Software Packet Filtering
Packet filtering is the ability to discard incoming packets. Pioneered by the popular BPF (Berkeley Packet Filter) used in all pcap-based applications such as tcpdump and wireshark, PF_RING has further extended this model by adding new types of filter (perfect and wildcard filters) for fine grained packet filtering. For instance you can decide to filter all UDP packets or only those HTTP packets sent by host X to server Y. We have written many paper on this subject you can find here.

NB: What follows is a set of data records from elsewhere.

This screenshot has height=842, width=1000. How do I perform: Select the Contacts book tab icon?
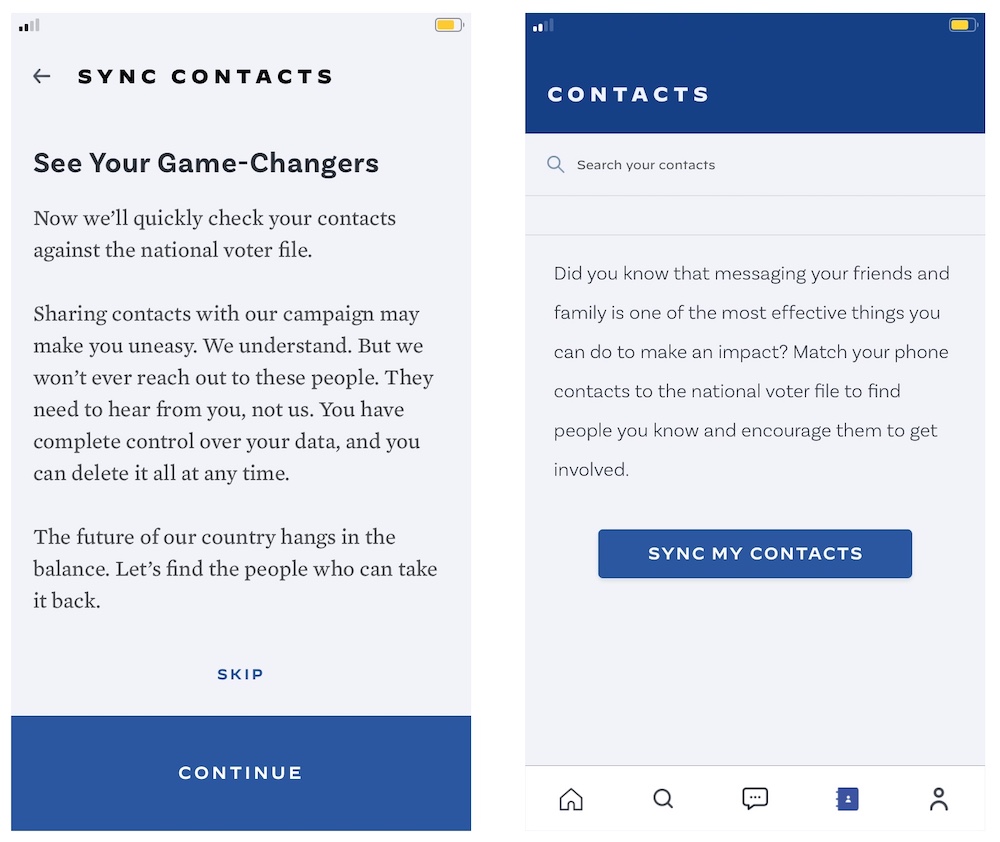tap(847, 799)
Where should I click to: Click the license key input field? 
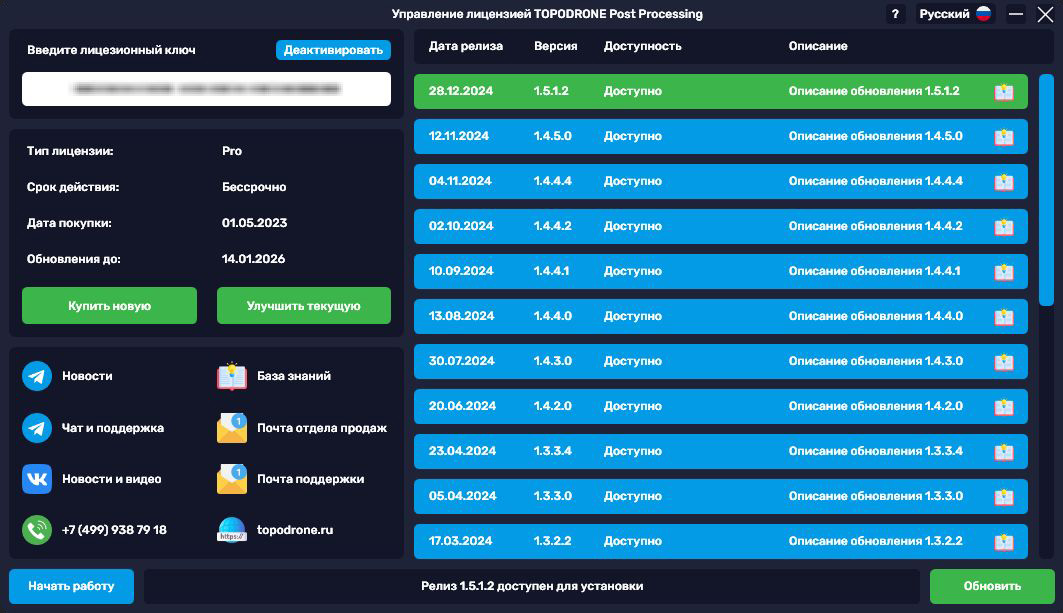pos(205,89)
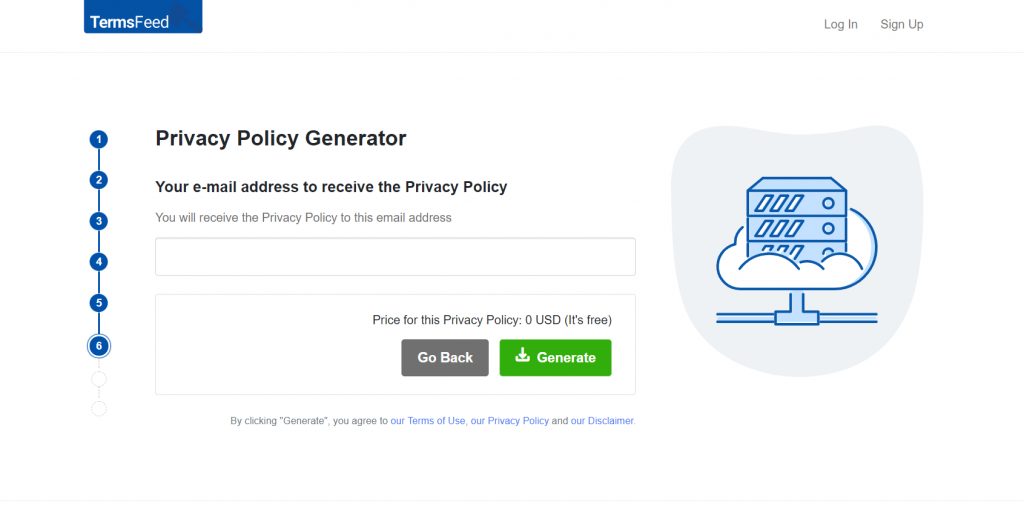
Task: Click the cloud server illustration
Action: coord(797,251)
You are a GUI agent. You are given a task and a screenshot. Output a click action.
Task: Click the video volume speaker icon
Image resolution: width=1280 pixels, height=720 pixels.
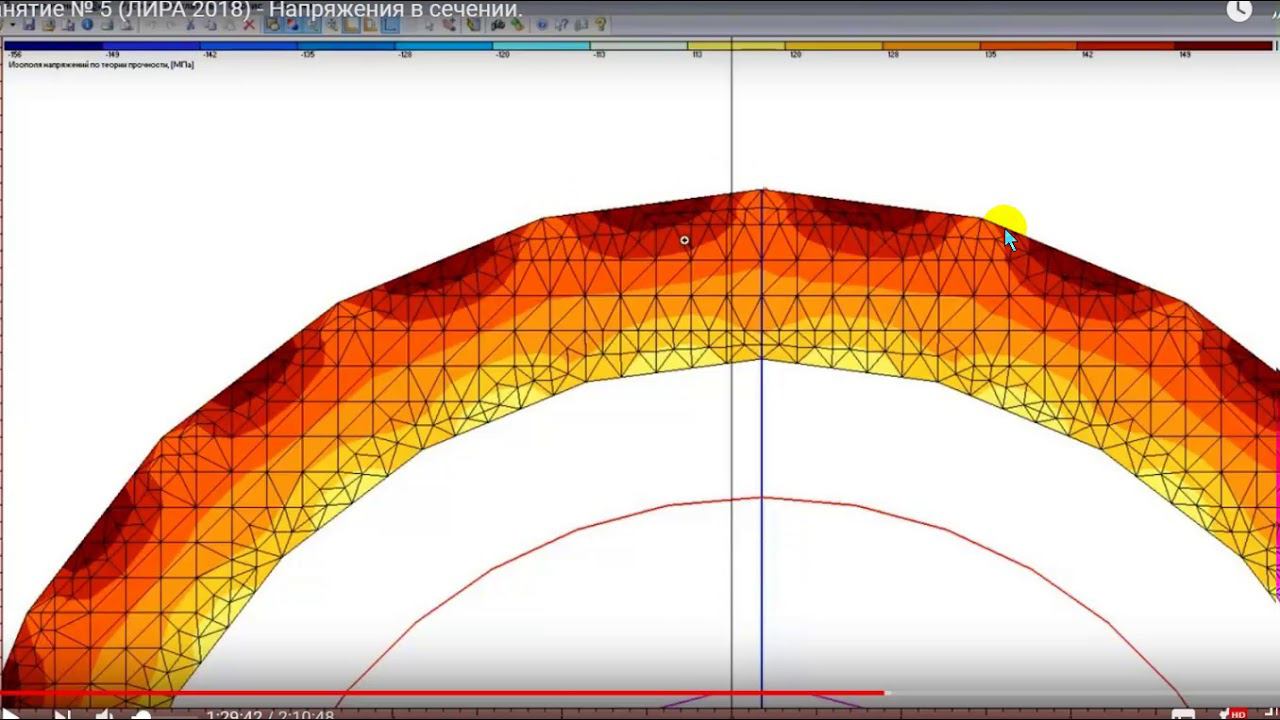tap(104, 714)
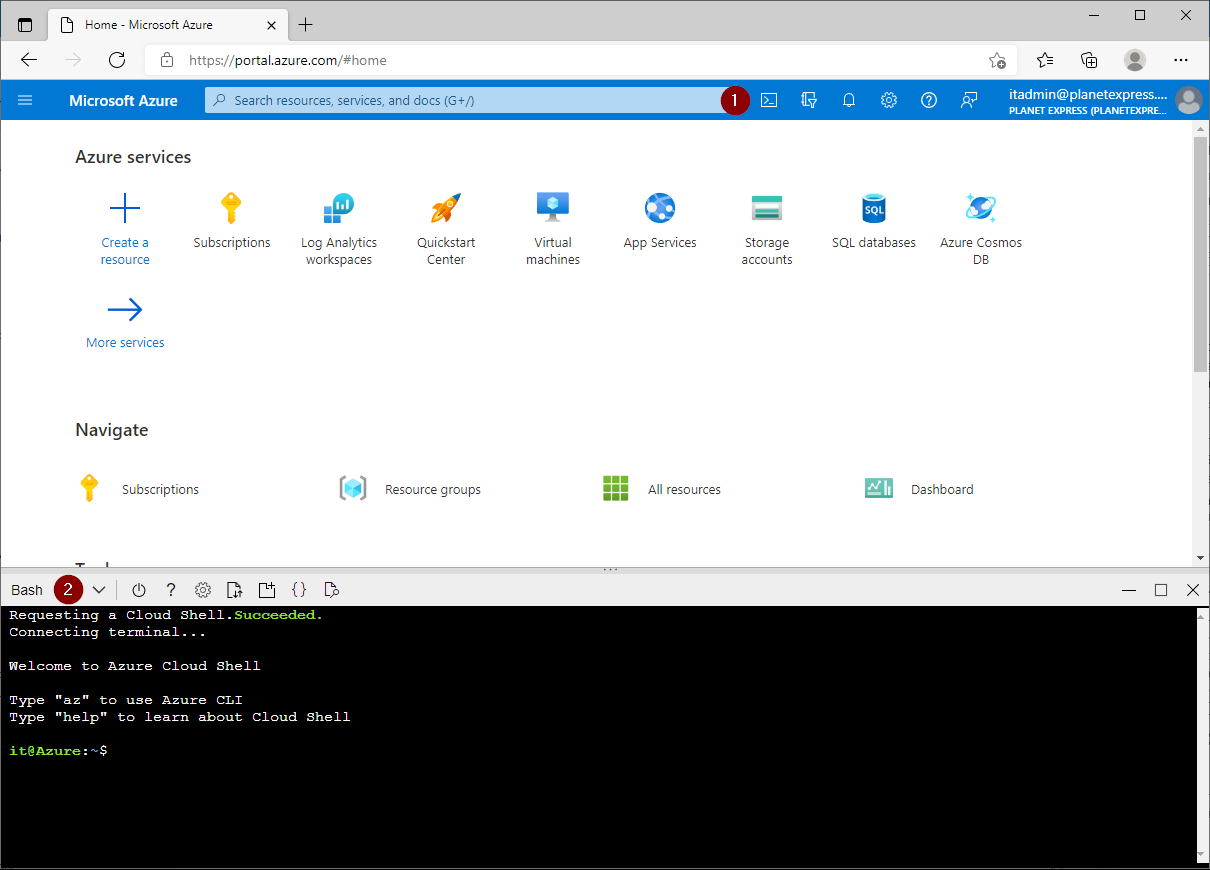Show Azure notifications bell panel
The width and height of the screenshot is (1210, 870).
point(849,100)
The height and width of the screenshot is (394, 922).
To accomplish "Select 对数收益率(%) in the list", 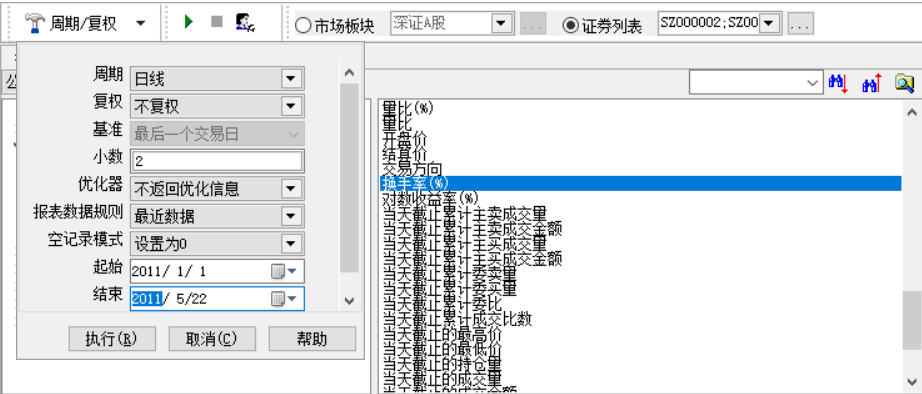I will point(430,198).
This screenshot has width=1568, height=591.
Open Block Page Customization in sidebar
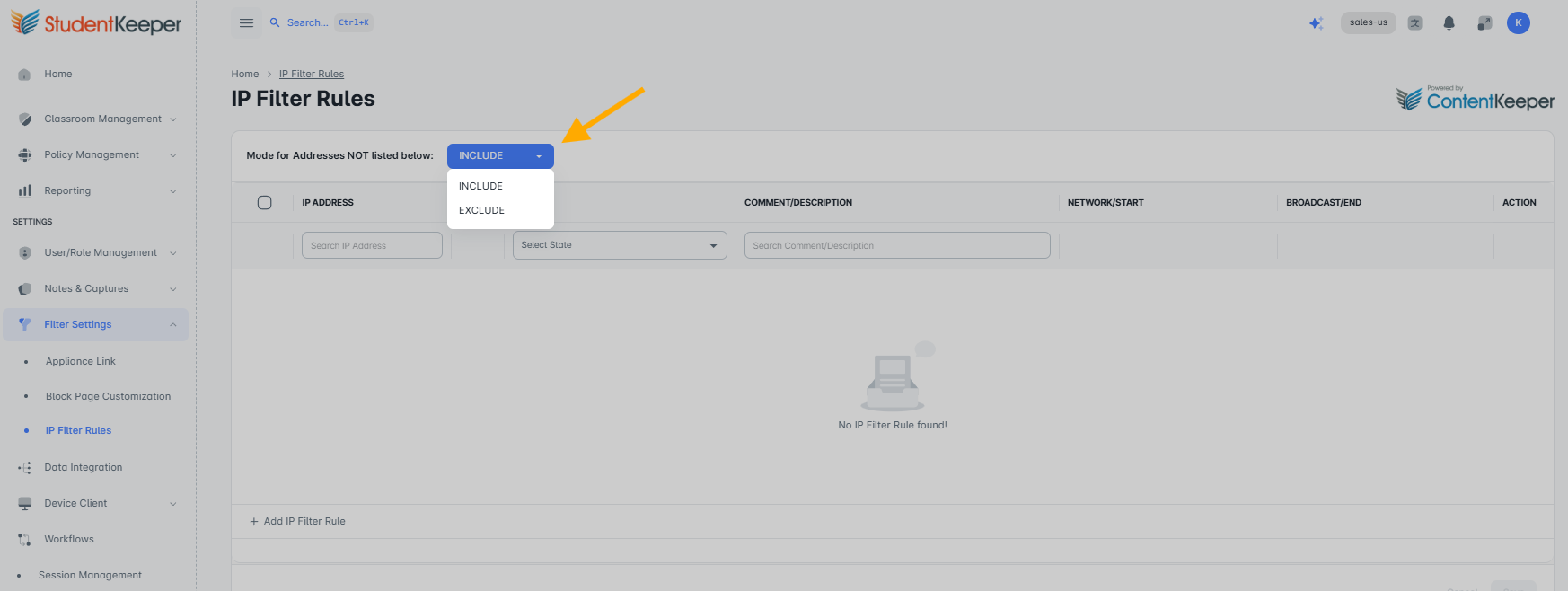tap(108, 396)
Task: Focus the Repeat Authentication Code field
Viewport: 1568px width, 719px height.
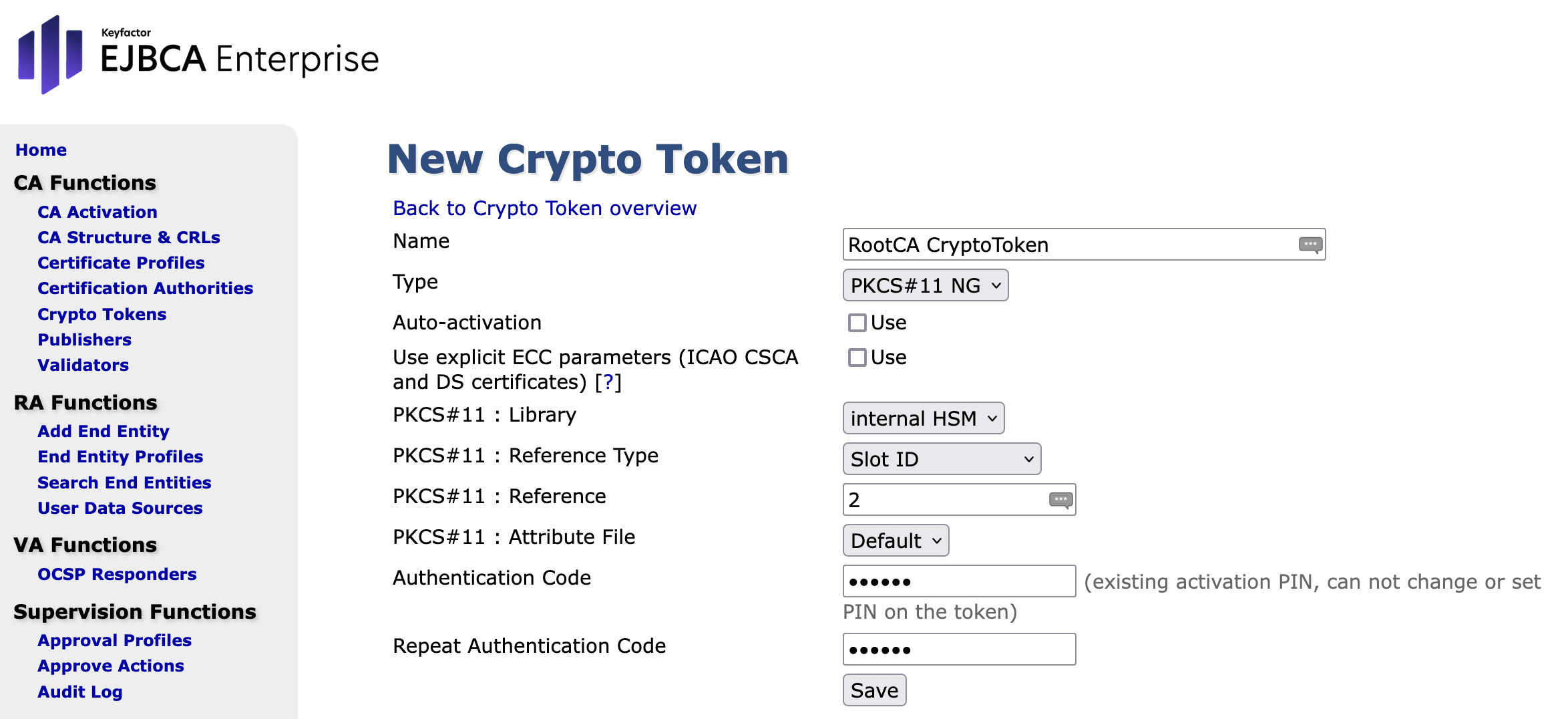Action: pos(959,650)
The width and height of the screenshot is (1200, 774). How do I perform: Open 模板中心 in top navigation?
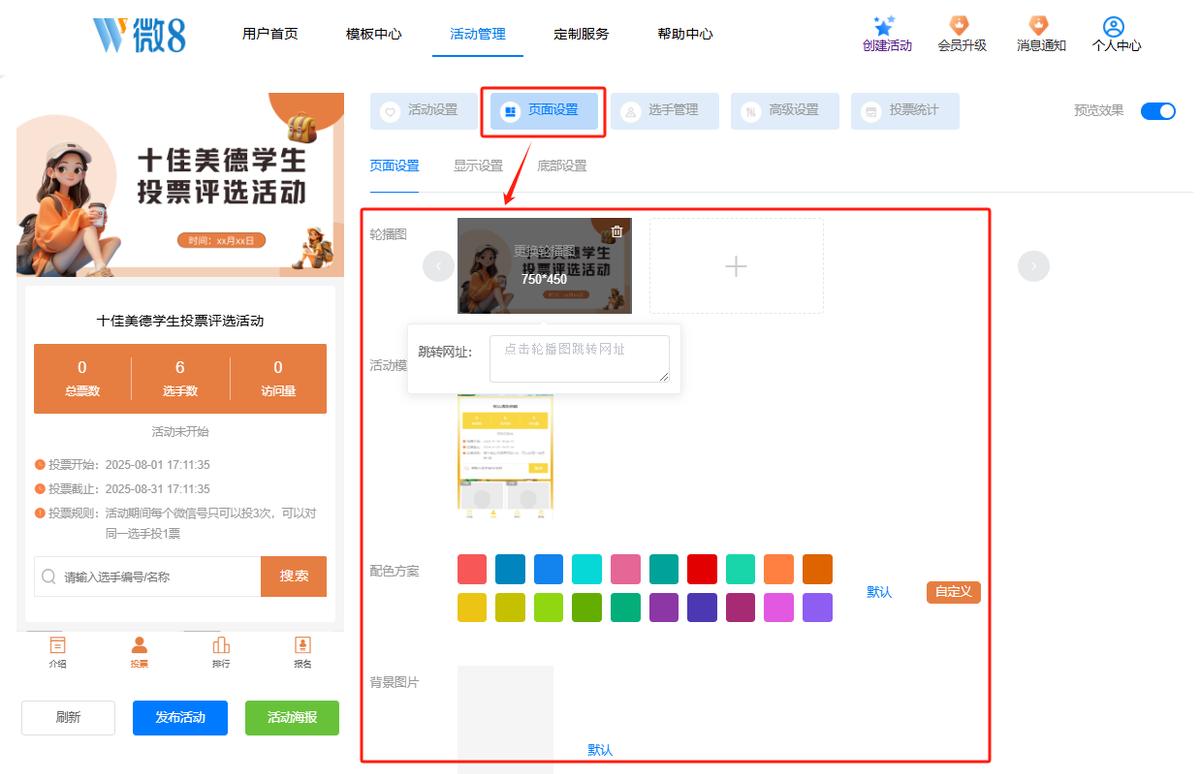(374, 34)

If you want see how PF_RING filtering can be used, you have a look at the PF_RING User’s Guide, or explore the code of the demo applications we provide as example.
Hardware Packet Filtering
Many people don’t know that in order to filter packets in hardware, it is not necessary to spend a lot of money for purchasing costly FPGA-based network adapters. Intel 82599 and Silicom Director Card are able to filter packets in hardware with ability to specify thousand of filtering rules.
Unfortunately Linux does not allow you to easily play with hardware filters, thus often this feature is not used because people do not know how to access it. For this reason we have extended PF_RING for supporting hardware filters. This means that you application can set filters via the PF_RING API and if you own a NIC that supports hardware filters, by magic PF_RING sets those filters in hard are (and removes them when you kill the application that has set them.
Usage cases are countless, but security and traffic balancing/mitigation are definitively among those. You just need to find yours.